- _Passage to read_:
—————

Your quotes come from the Dave Cushman site and you left off the quote "the Honey Home soon disappeared, as many of the new introductions or inventions often do." Unless I missed it I didn't see anything about what the "Honey Home" was made of. I also don't know what the polystyrene hives were like many years ago. They are certainly very durable and can be scraped and today unlike the "Honey Home" they dominate the non-wood hive market. But how a link to a hive that isn't very well described and disappeared decades ago contributes to the discussion escapes me.

The second link you provided is to a polyurethane manufactured beehive from Slovakia. Not exactly helpful to our discussion. I know that these hives exist. There are also a number of HDPE hives out there and at least they are available here. But we were talking about sourcing materials for a DIY beehive and my comment was made in that context. The polyurethane I can buy at home depot or somewhere else is no better for making a beehive than the polystyrene I can buy there.

I won't respond further unless your comments get back on topic.


----------



## msl (Sep 6, 2016)

> The polyurethane I can buy at home depot or somewhere else is no better for making a beehive than the polystyrene I can buy there.


very true, witch is why i provided a link for something 26x as dence as the HD stuff, but it dosn't need to be that strong 
form deaitles in the links I provided
_Working with ICI Chemicals and a plastics fabrication company based in South Yorkshire, Neville applied for what is believed to be the first patent for a “plastic” hive
– soon to be named the “Honey Home”. At that time the material used, “integral skinned *polyurethane foam*”_
_Honey Homes can be successfully painted and several are known to be *still in use after 40 years!*_


----------



## odfrank (May 13, 2002)

Buy ten frame boxes and cut them in half to 8 frame width and glue back together. Its been done with wood. Polyurethane glue and a handle cleat across and they are as strong as new.


----------



## clong (Apr 6, 2015)

Good suggestion. After considering the options, that is the way I will go. Thanks.


----------



## odfrank (May 13, 2002)

I apoligize publically to Charlie to whom I failed to credit the idea of cutting down boxes from 10 frame width to 8 frame width. His carpentry was so impeccable that the only evidence was a very short handle slot. He did that after he concluded that smaller boxes would be better for 15 hives on the roof of a four story apartment with no elevator!


----------



## Richinbama (Jan 15, 2018)

Msl, I'm not sure about buying made products like your saying. But I worked in a eps factory for years. Simple process of mfg them. Yes molds would cost about 7000.00 each u.s. most eps plants have lots of molds on their racks, and may have a limited number of molds that would work for you. I've got some large eps /Styrofoam coolers from there. They would make great self contained boxes. For home use, not resale. I'll be making some 5-6 frame deep boxes from them this spring. Lots.of hot glue, and they will last several years of general use. More if painted with a good latex paint. Like a semi gloss. The more complex the mold, the more they cost. I've sewn em cost more than 20,000.00 each. Not for a garage project to manufacture. They use high steam, and lots of air pressure to mold eps beads, and u would have to have lots of mtg experience, and lots of boiler and air compressor power . So no wood moulds would work in the garage. I know the process from the ground up, if you need more info. But you just couldn't do it at home. Lots of work in the process. I'd do it over the phone, not on forum, as it would require to much time and space . You can email me, and I could pass my contact info to You.


----------



## Charlie B (May 20, 2011)

odfrank said:


> I apoligize publically to Charlie to whom I failed to credit the idea of cutting down boxes from 10 frame width to 8 frame width.


And I apologize on behalf of Ollie for misspelling apology.


----------

—————

- _Records for the task_:

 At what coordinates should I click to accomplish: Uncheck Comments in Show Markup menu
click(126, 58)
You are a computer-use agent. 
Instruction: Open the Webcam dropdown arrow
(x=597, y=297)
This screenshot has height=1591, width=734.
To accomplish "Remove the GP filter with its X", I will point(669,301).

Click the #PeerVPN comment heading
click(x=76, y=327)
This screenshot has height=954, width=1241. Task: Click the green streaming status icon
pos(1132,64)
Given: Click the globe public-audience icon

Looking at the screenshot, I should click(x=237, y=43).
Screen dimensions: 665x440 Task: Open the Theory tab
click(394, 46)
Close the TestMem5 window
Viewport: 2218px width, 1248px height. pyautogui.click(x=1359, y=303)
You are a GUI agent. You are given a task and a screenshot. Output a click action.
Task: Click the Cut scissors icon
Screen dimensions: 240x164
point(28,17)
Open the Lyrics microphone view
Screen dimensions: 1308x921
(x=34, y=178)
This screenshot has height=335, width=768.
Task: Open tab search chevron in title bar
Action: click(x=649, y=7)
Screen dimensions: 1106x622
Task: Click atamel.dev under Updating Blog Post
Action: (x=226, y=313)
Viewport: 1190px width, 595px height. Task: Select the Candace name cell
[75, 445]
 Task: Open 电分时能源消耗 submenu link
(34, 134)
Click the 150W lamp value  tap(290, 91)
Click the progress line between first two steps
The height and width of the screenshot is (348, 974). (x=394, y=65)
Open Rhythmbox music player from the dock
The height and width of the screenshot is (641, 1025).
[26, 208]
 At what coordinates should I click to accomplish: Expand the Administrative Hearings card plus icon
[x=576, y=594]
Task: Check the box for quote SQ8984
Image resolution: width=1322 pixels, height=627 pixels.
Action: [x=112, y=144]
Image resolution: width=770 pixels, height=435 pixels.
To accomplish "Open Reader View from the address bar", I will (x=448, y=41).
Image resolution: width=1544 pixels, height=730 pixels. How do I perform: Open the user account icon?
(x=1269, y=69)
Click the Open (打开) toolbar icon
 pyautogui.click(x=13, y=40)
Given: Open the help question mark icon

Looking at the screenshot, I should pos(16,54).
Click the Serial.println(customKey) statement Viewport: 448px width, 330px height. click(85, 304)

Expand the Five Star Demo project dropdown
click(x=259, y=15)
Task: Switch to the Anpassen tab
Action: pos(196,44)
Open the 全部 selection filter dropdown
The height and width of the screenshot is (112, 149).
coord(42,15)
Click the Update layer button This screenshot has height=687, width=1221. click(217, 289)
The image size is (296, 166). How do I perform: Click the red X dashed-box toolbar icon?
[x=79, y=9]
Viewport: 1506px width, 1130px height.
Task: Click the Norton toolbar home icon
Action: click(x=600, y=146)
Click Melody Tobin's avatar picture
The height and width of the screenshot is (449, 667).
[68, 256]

—————

- _What is asked_:
**a)** Return the stretch of the beehive forum thread from "Buy ten frame" through "will go. Thanks.", copied word for word.
**b)** Edit the stretch of the records from the line containing "Close the TestMem5 window" through the line containing "[x=576, y=594]" so that "Rhythmbox music player" becomes "Rhythmbox audio player", with nothing else changed. Give back only those lines.

- _Results of the exercise_:
**a)**
Buy ten frame boxes and cut them in half to 8 frame width and glue back together. Its been done with wood. Polyurethane glue and a handle cleat across and they are as strong as new.


----------



## clong (Apr 6, 2015)

Good suggestion. After considering the options, that is the way I will go. Thanks.

**b)**
Close the TestMem5 window
Viewport: 2218px width, 1248px height. pyautogui.click(x=1359, y=303)
You are a GUI agent. You are given a task and a screenshot. Output a click action.
Task: Click the Cut scissors icon
Screen dimensions: 240x164
point(28,17)
Open the Lyrics microphone view
Screen dimensions: 1308x921
(x=34, y=178)
This screenshot has height=335, width=768.
Task: Open tab search chevron in title bar
Action: click(x=649, y=7)
Screen dimensions: 1106x622
Task: Click atamel.dev under Updating Blog Post
Action: (x=226, y=313)
Viewport: 1190px width, 595px height. Task: Select the Candace name cell
[75, 445]
 Task: Open 电分时能源消耗 submenu link
(34, 134)
Click the 150W lamp value  tap(290, 91)
Click the progress line between first two steps
The height and width of the screenshot is (348, 974). (x=394, y=65)
Open Rhythmbox audio player from the dock
The height and width of the screenshot is (641, 1025).
[26, 208]
 At what coordinates should I click to accomplish: Expand the Administrative Hearings card plus icon
[x=576, y=594]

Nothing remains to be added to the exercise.